Data to process:

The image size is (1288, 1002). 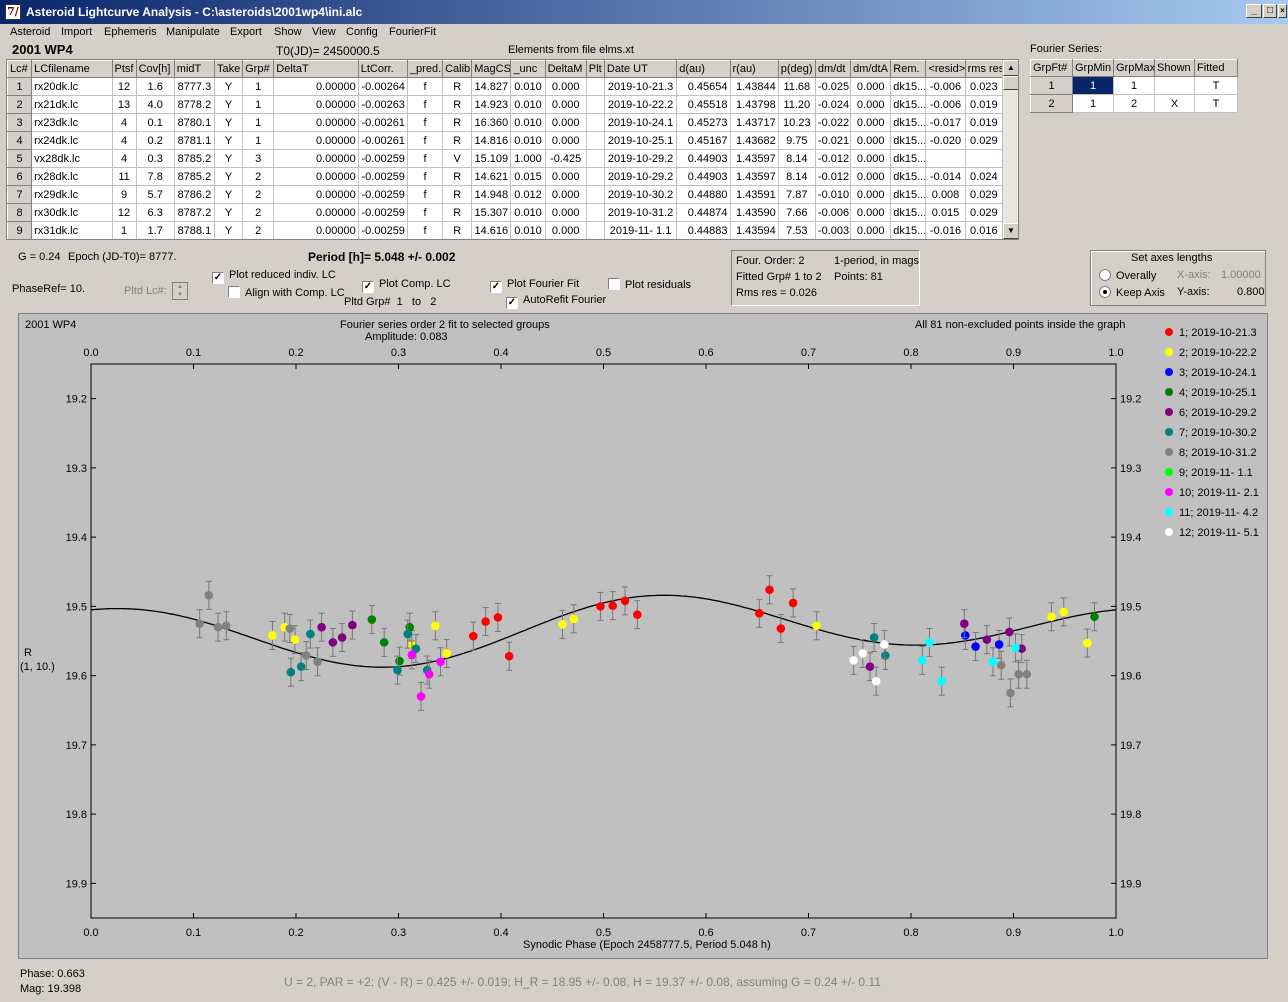 What do you see at coordinates (1174, 104) in the screenshot?
I see `fs-table-cell: X` at bounding box center [1174, 104].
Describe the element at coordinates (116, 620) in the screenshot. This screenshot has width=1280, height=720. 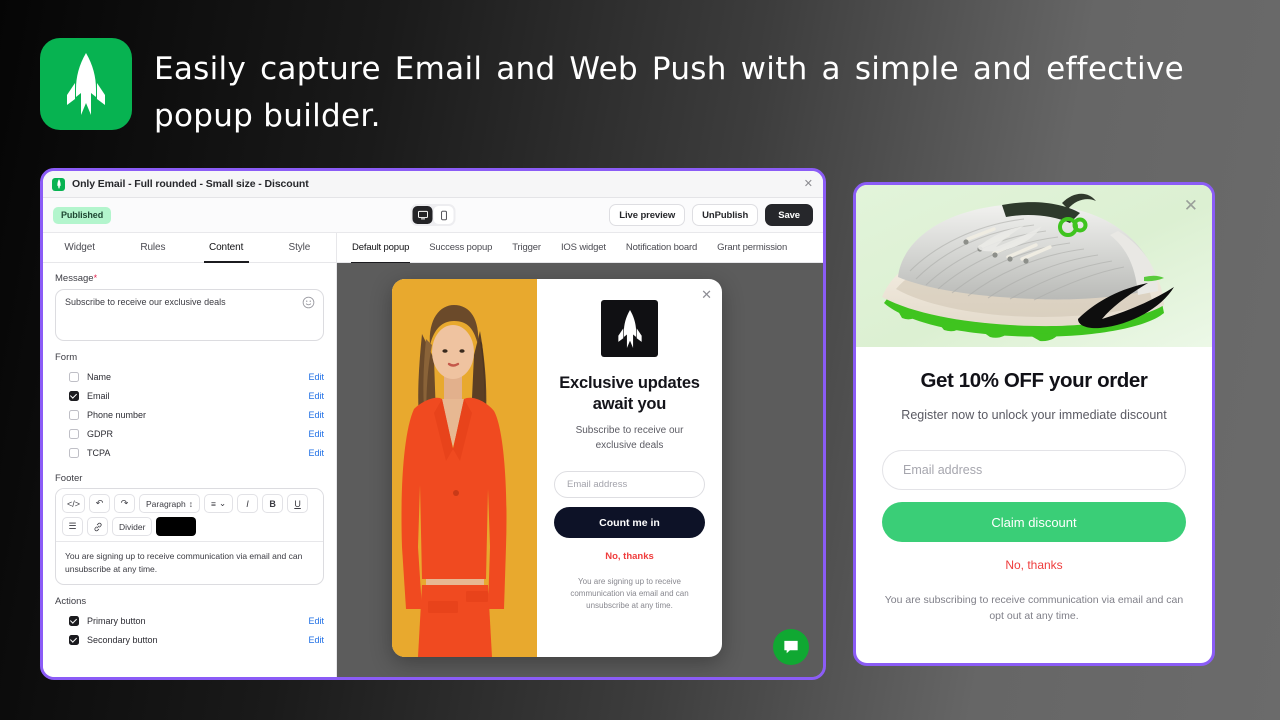
I see `action-label: Primary button` at that location.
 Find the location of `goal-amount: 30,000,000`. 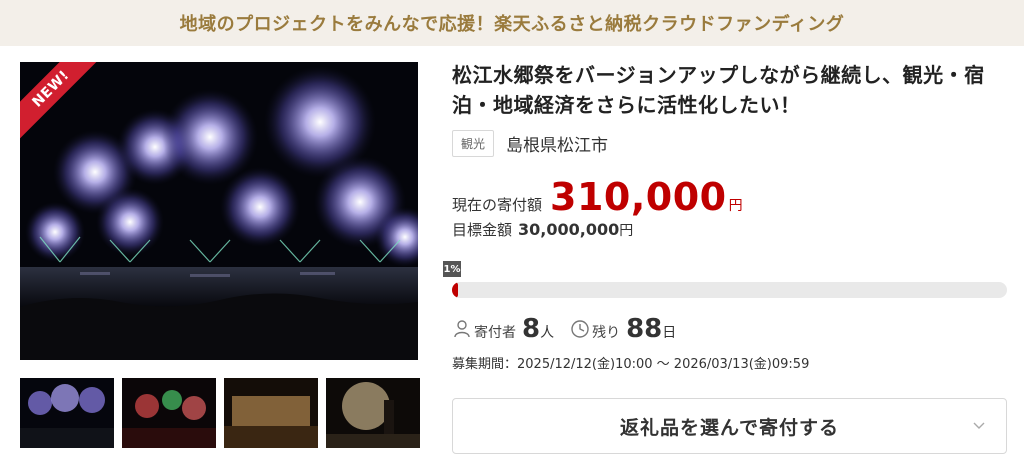

goal-amount: 30,000,000 is located at coordinates (569, 230).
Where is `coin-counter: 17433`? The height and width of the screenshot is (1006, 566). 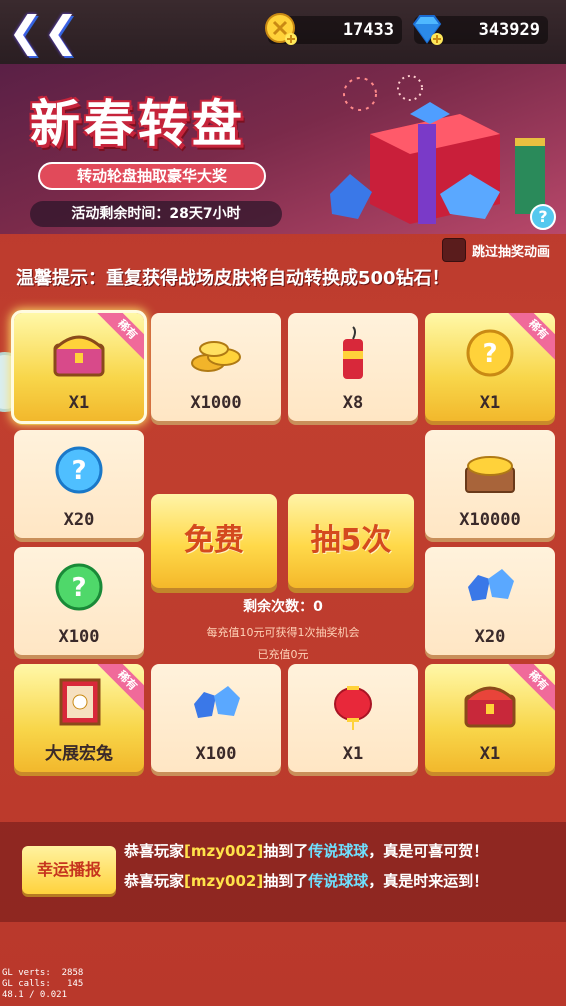 coin-counter: 17433 is located at coordinates (334, 29).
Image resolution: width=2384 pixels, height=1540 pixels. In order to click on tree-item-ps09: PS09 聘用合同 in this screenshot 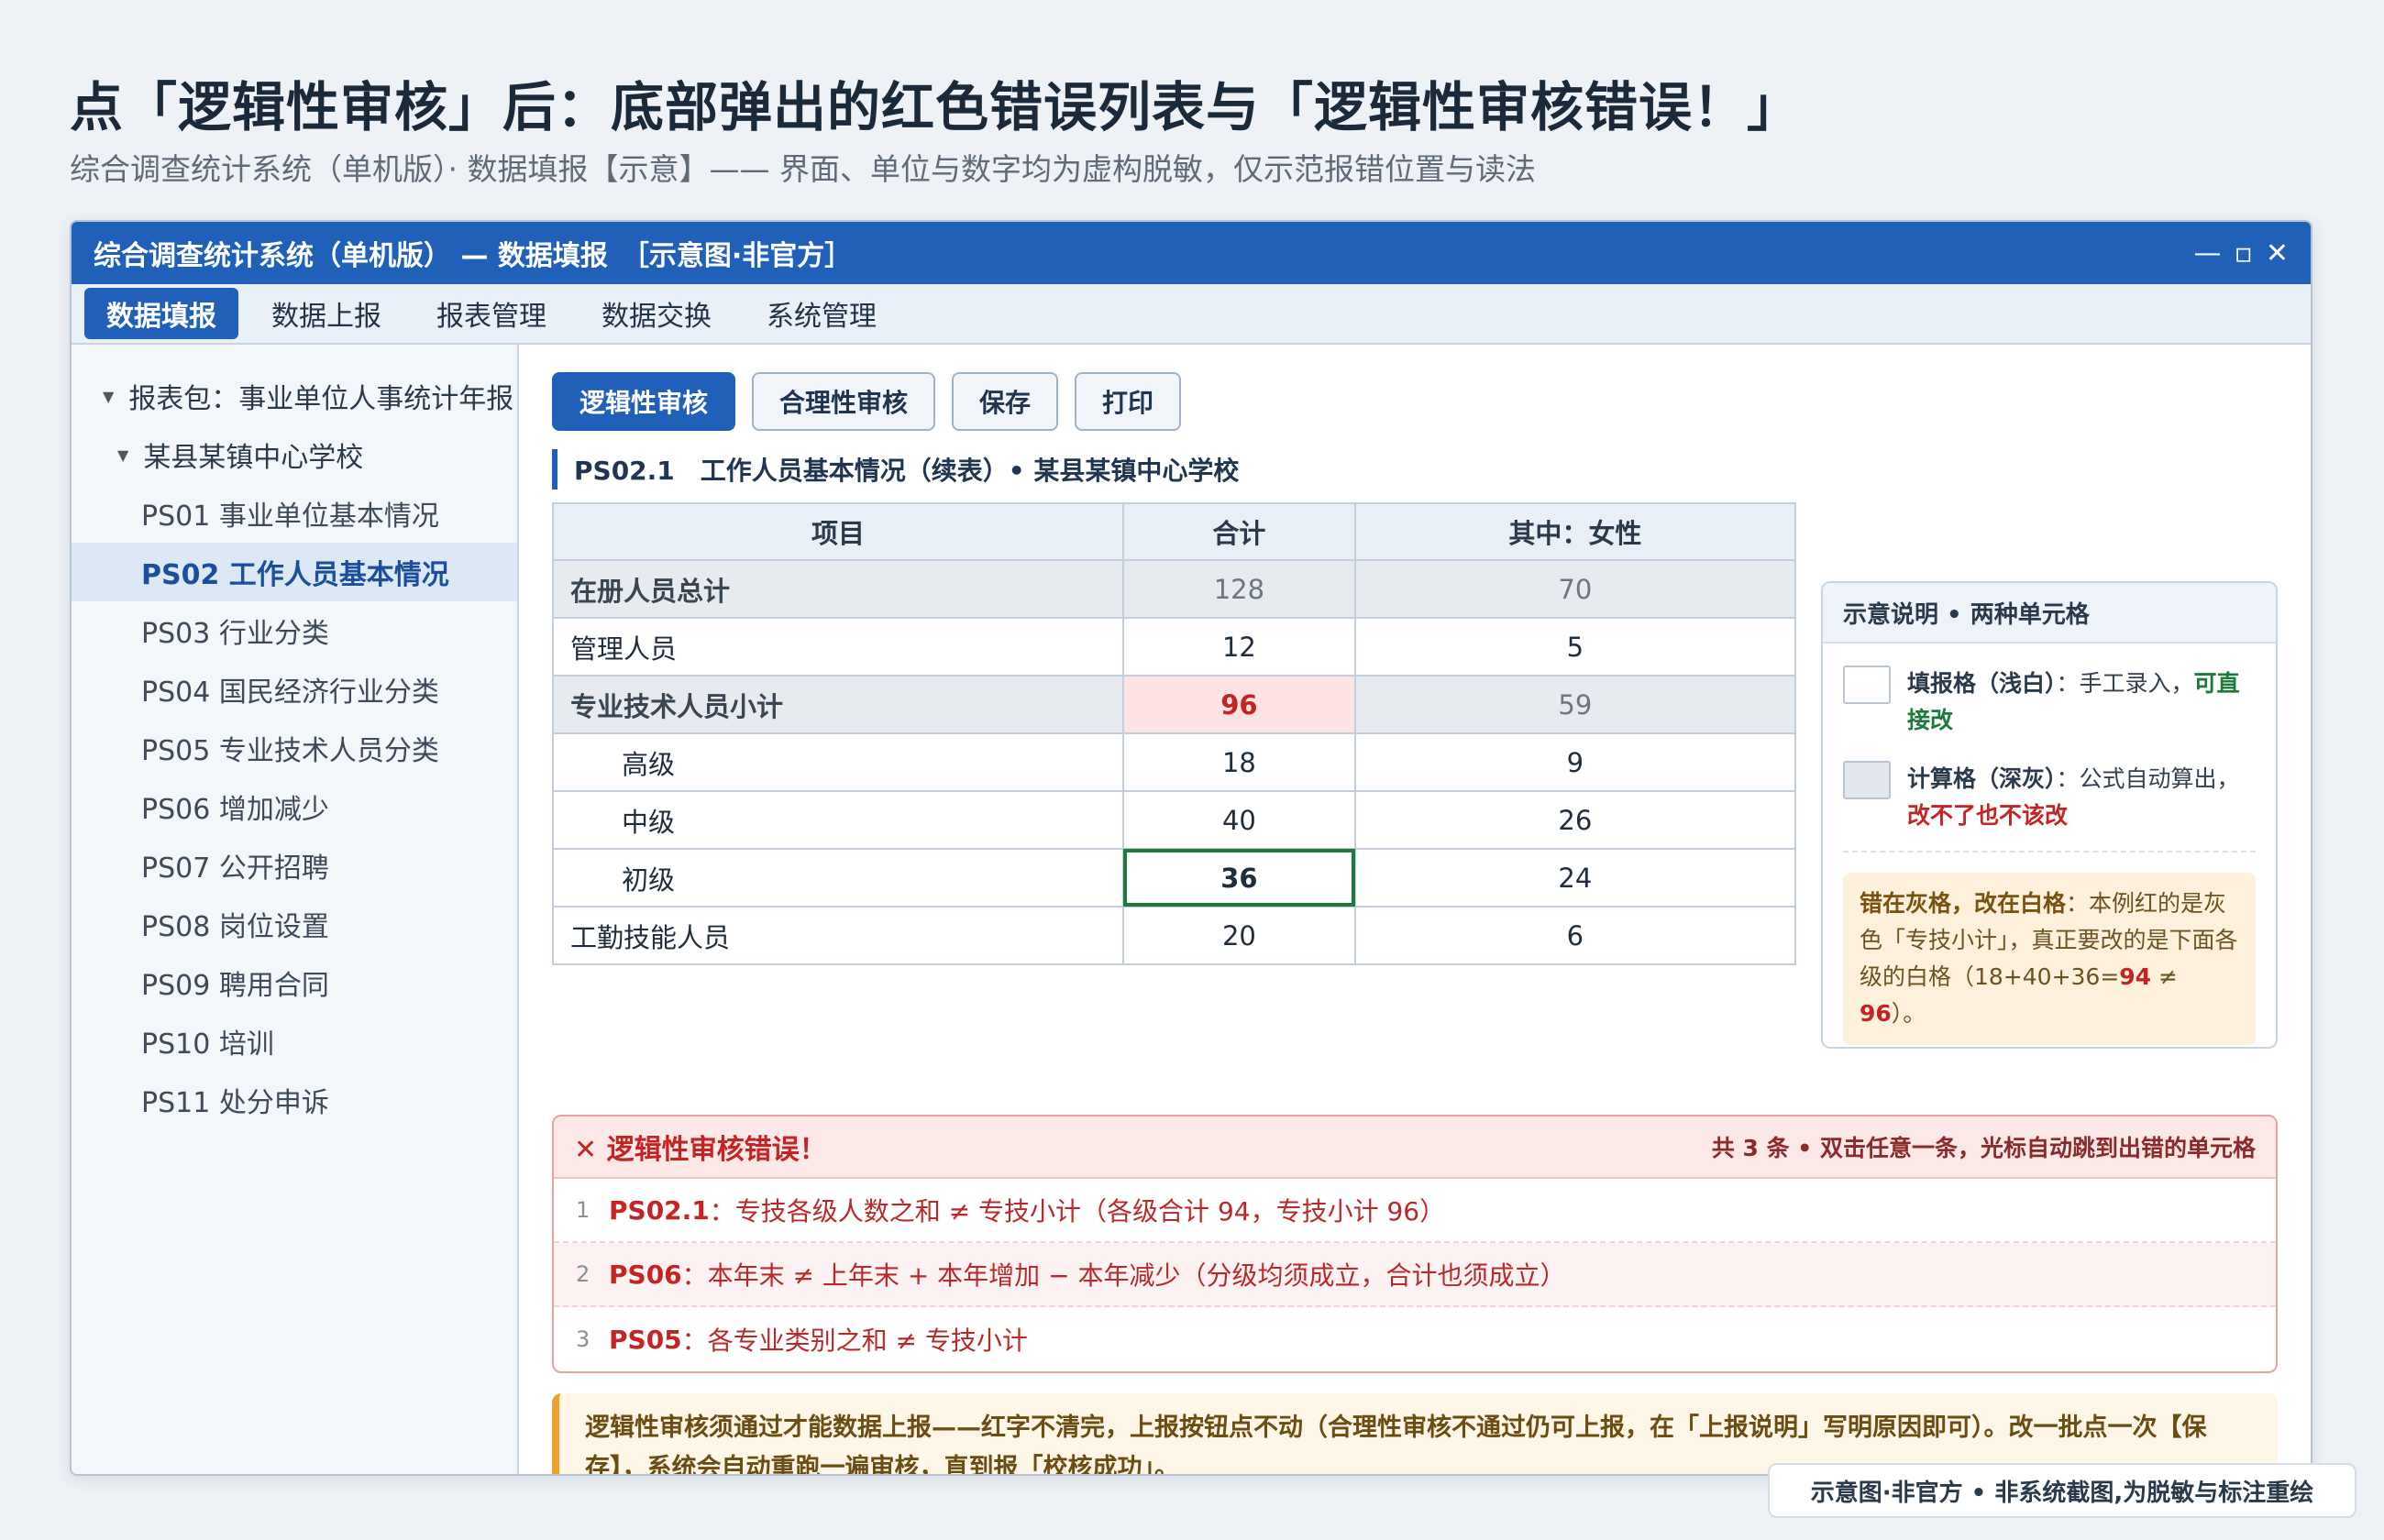, I will do `click(294, 982)`.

The task: Rewrite the rows from the line with "Describe the element" up to and including the line with "at that location.", changing "coordinates" to "position" and keeping everything else the same. Omit the pictures from your answer.

Response to the task:
Describe the element at position (116, 620) in the screenshot. This screenshot has width=1280, height=720. 
I see `action-label: Primary button` at that location.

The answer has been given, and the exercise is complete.